READING TEXT:

Question Answering¶
Bases: TextFineTuner
A bolt for fine-tuning Hugging Face models on question answering tasks.
Parameters:
Name | Type | Description | Default |
---|---|---|---|
input |
BatchInput
|
The batch input data. |
required |
output |
OutputConfig
|
The output data. |
required |
state |
State
|
The state manager. |
required |
CLI Usage:
genius QAFineTuner rise \
batch \
--input_folder ./input \
batch \
--output_folder ./output \
none \
--id microsoft/tapex-large-finetuned-wtq-lol \
fine_tune \
--args \
model_name=my_model \
tokenizer_name=my_tokenizer \
num_train_epochs=3 \
per_device_train_batch_size=8
__init__(input, output, state, **kwargs)
¶
compute_metrics(eval_pred)
¶
Compute the accuracy of the model's predictions.
Parameters:
Name | Type | Description | Default |
---|---|---|---|
eval_pred |
tuple
|
A tuple containing two elements: - predictions (np.ndarray): The model's predictions. - label_ids (np.ndarray): The true labels. |
required |
Returns:
Name | Type | Description |
---|---|---|
dict |
Optional[Dict[str, float]]
|
A dictionary mapping metric names to computed values. |
load_dataset(dataset_path, pad_on_right=True, max_length=None, doc_stride=None, evaluate_squadv2=False, **kwargs)

MATERIAL SHOWN:
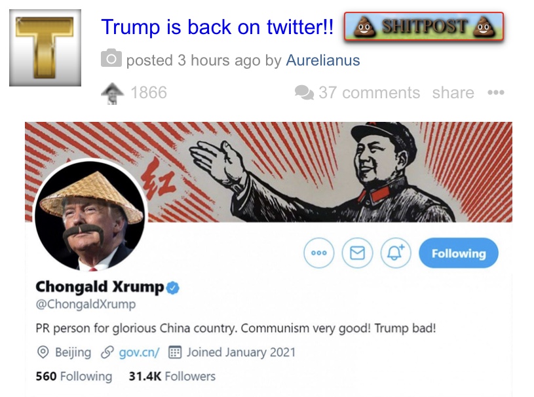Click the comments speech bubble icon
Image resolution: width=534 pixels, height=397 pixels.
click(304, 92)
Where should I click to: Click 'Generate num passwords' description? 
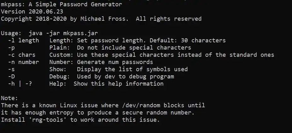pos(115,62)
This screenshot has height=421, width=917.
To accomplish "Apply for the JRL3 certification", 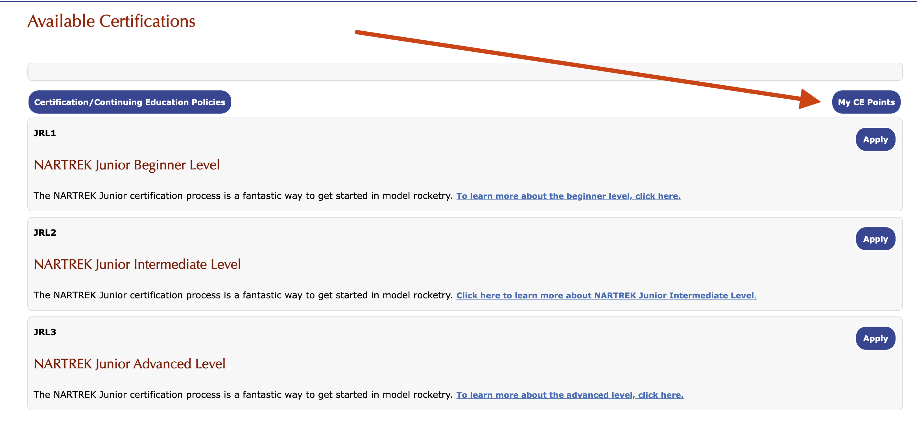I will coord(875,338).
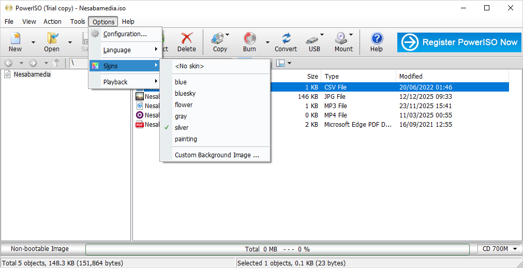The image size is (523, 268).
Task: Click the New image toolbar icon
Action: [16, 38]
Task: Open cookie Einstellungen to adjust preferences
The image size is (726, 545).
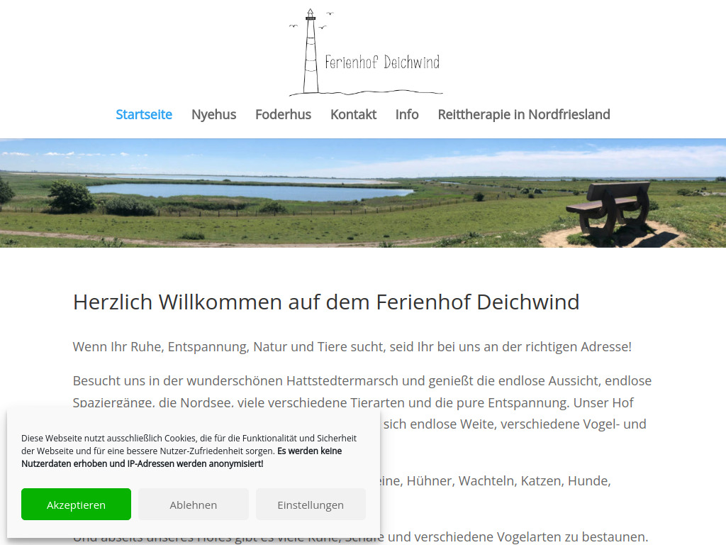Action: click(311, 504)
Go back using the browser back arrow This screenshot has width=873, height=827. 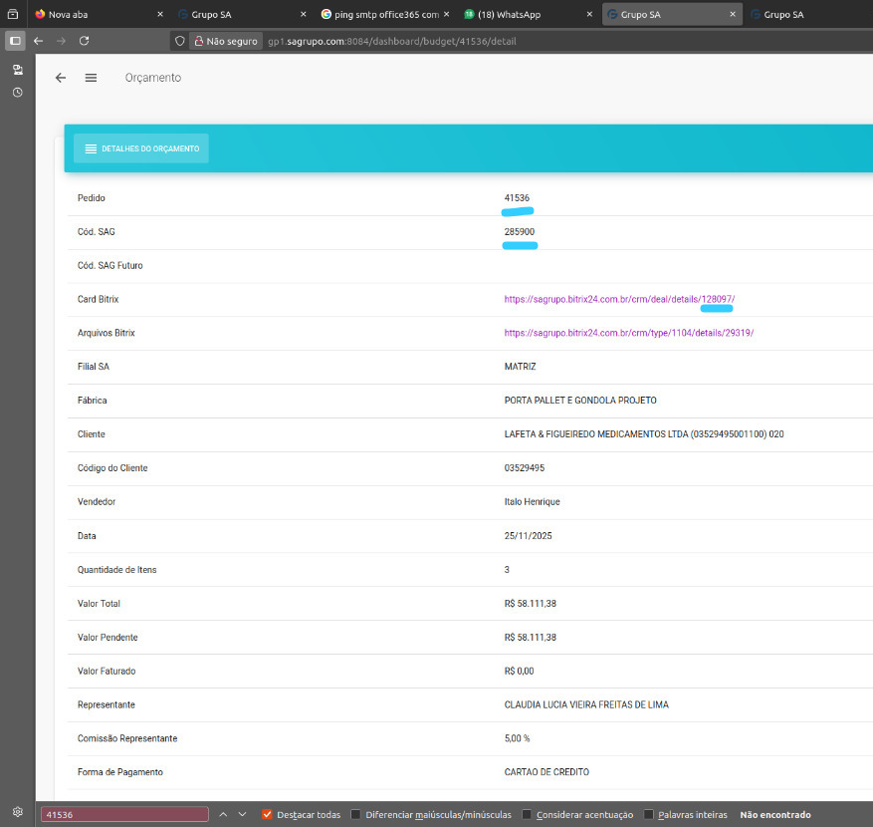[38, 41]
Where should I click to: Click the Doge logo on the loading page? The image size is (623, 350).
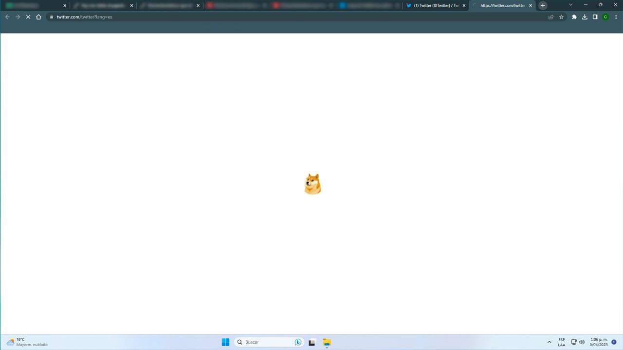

TASK REQUIREMENTS:
[1] Copy out the rows, beginning at their first line and stopping after the line that contains "pos(115,62)". Leave the pictures out.
[2] Pick up the question answering fine-tuner reference after its last line and carry it on.

RESPONSES FOR EACH TASK:
[1]
Click the comments speech bubble icon
Image resolution: width=534 pixels, height=397 pixels.
click(304, 92)
Where should I click to: Click 'Generate num passwords' description? 
pos(115,62)

[2]
¶
Load a dataset from a directory.
Supported Data Formats and Structures:¶
JSONL¶
Each line is a JSON object representing an example.
{"context": "The context content", "question": "The question", "answers": {"answer_start": [int], "text": [str]}}
CSV¶
Should contain 'context', 'question', and 'answers' columns.
context,question,answers
"The context content","The question","{'answer_start': [int], 'text': [str]}"
Parquet¶
Should contain 'context', 'question', and 'answers' columns.
JSON¶
An array of dictionaries with 'context', 'question', and 'answers' keys.
[{"context": "The context content", "question": "The question", "answers": {"answer_start": [int], "text": [str]}}]
XML¶
Each 'record' element should contain 'context', 'question', and 'answers' child elements.
<record>
<context>The context content</context>
<question>The question</question>
<answers answer_start="int" text="str"></answers>
</record>
YAML¶
Each document should be a dictionary with 'context', 'question', and 'answers' keys.
TSV¶
Should contain 'context', 'question', and 'answers' columns separated by tabs.
Excel (.xls, .xlsx)¶
Should contain 'context', 'question', and 'answers' columns.
SQLite (.db)¶
Should contain a table with 'context', 'question', and 'answers' columns.
Feather¶
Should contain 'context', 'question', and 'answers' columns.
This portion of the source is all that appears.